For y’all, I snagged this dumpling recipe from Gwen. She emailed it to me with a note reading, “This is not exactly a recipe…. it’s more of a concept (does that sound annoyingly food snobby?)” Yes, it does Gwen. Yes, it does.
-3 cups all purpose flour
-1 1/3 cup warm water (or thereabouts)
Filling (standard pork dumplings):
-1 lb 80% lean ground pork
-veggies of your choice – usually this means Nappa cabbage, Chinese chives, or flat cabbage (don’t know the exact name of it but it looks like a “regular” cabbage but flat)
(amount of vegetables: as much as you want but should equal to 1/2 the amount of pork, after you’ve sweated the chopped veggies.)
-minced ginger and scallions
-soy sauce, cooking wine, sesame oil, salt and white pepper.
-maybe a tiny bit of sugar to balance out the flavors
1. Make dough – slowly add water to flour while mixing with chopsticks (nothing else works better than chopsticks here). When you have most of the water added in, start kneading. Keep adding water until most of the flour is incorporated but the dough should not be sticky. It should be soft and moist but NOT sticky. Be careful not to add too much water when making dough. Knead until smooth. Wrap in plastic wrap and keep aside for about 30-60 minutes.

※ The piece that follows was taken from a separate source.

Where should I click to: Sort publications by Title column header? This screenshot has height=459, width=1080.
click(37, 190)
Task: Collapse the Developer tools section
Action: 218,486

2. Chop veggies, add salt and let sweat. Sprinkle salt over vegetables which will draw out the moisture, unlock flavor, and deflate them a little. After this process, you should have about 1/2 the amount (roughly 2:1 meat to veggie ratio).
3. For filling – put pork in large bowl. Squeeze out all water from veggies and add to pork. Add everything else. If you’re not sure if it’s tasty because it’s your first time making it, take a little piece and cook it up. See what else you need to add. Beat filling until a little sticky – this makes it easier to wrap. Place in fridge for 30-60 minutes.
4. Get dough out plus extra flour for rolling. Cut dough into about 3 pieces and roll out dough into a long snake. If dough is about 1 inch around, then cut into about 1/2 – 3/4 inch pieces. Squish into extra flour so it doesn’t stick, then roll out with rolling pin into a circle (thicker in the middle). Repeat about 100 times.
5. At the same time (or if you’re making these by yourself, cover rolled out skins with moist towel) place about 1 teaspoon filling at the center of skin and fold into pretty dumpling. No need for egg wash or water to keep the skin together but make sure no filling is touching the edges so that when you cook the dumplings the juice doesn’t seep out!
6. Suay-jiou (boiled dumplings) – place dumplings into boiling water, don’t crowd them. Bring to boil in about 2 minutes.
Gwo-tieh (potstickers) – put some oil into a nonstick pan. When it’s heated, put dumplings into pan – line them up pretty if you want. Brown the bottom for about 1-2 minutes then add water until it’s about 1/2 way up the dumplings. Cover and keep heat on medium. Remove cover when water is almost all gone. Wait until water is all cooked off, the oil will crisp the bottom once again if left for just a few more minutes.
7. Finally, before you let yourself descend into dumpling heaven, you’ve gotta make the dipping sauce.
Mix together soy sauce, black vinegar if you have it or rice vinegar (about 4:1 ratio with soy sauce, or to taste), sesame oil, Sriracha or fresh chilies of your choice, ginger minced or on a microplane.